◆ The problem
Please repeat the entries below exactly as written, leaving out any images.

◆ Records provided

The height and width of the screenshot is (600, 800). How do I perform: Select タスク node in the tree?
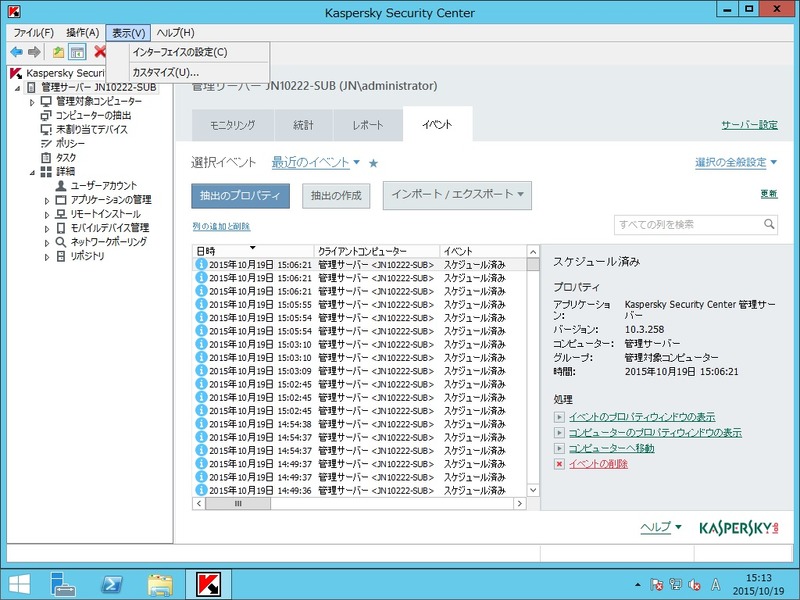click(66, 157)
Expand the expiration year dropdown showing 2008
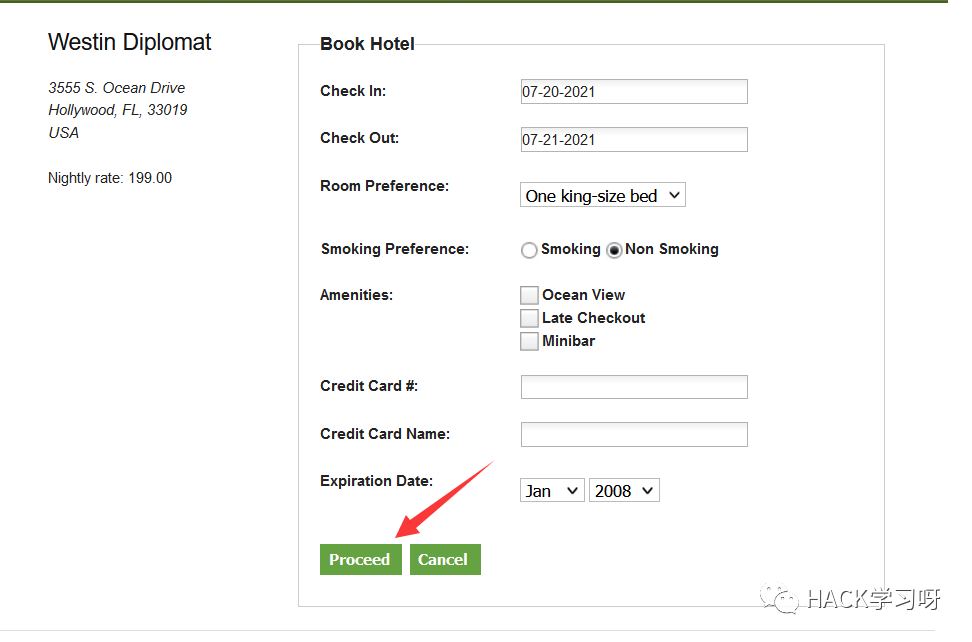Screen dimensions: 972x642 point(624,491)
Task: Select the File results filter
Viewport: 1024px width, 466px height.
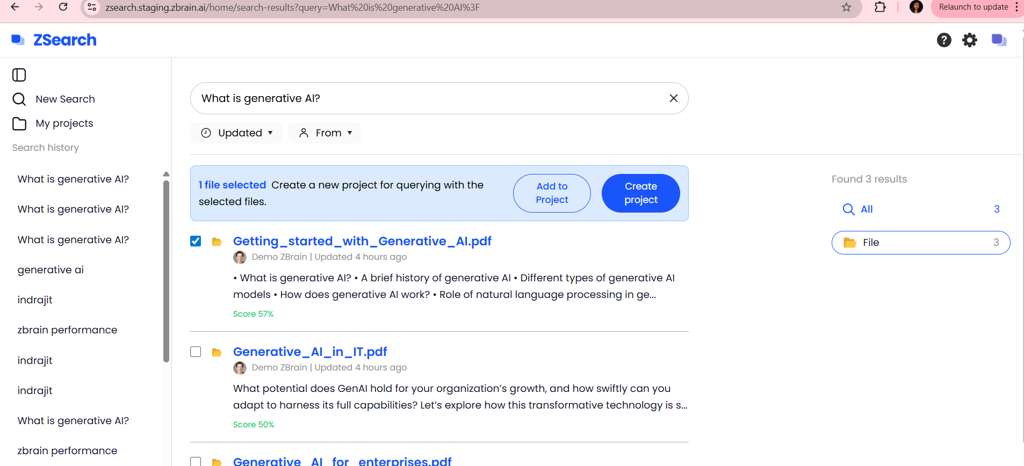Action: (x=920, y=243)
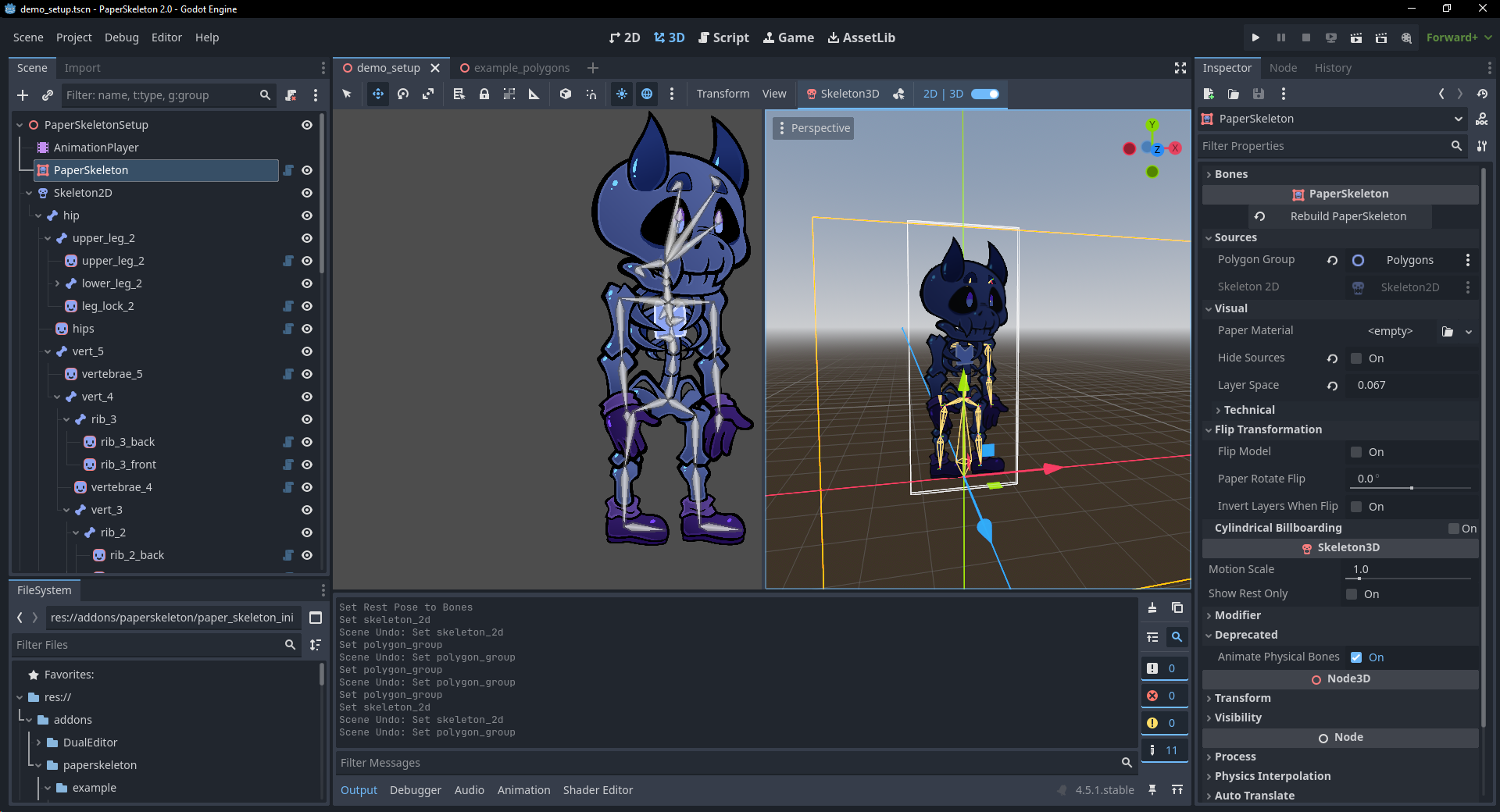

◆ Solution for this exercise
The height and width of the screenshot is (600, 800). How do I perform: Select タスク node in the tree?
click(66, 157)
Expand the expiration year dropdown showing 2008
Screen dimensions: 972x642 point(624,491)
Task: Select the File results filter
Viewport: 1024px width, 466px height.
Action: (x=920, y=243)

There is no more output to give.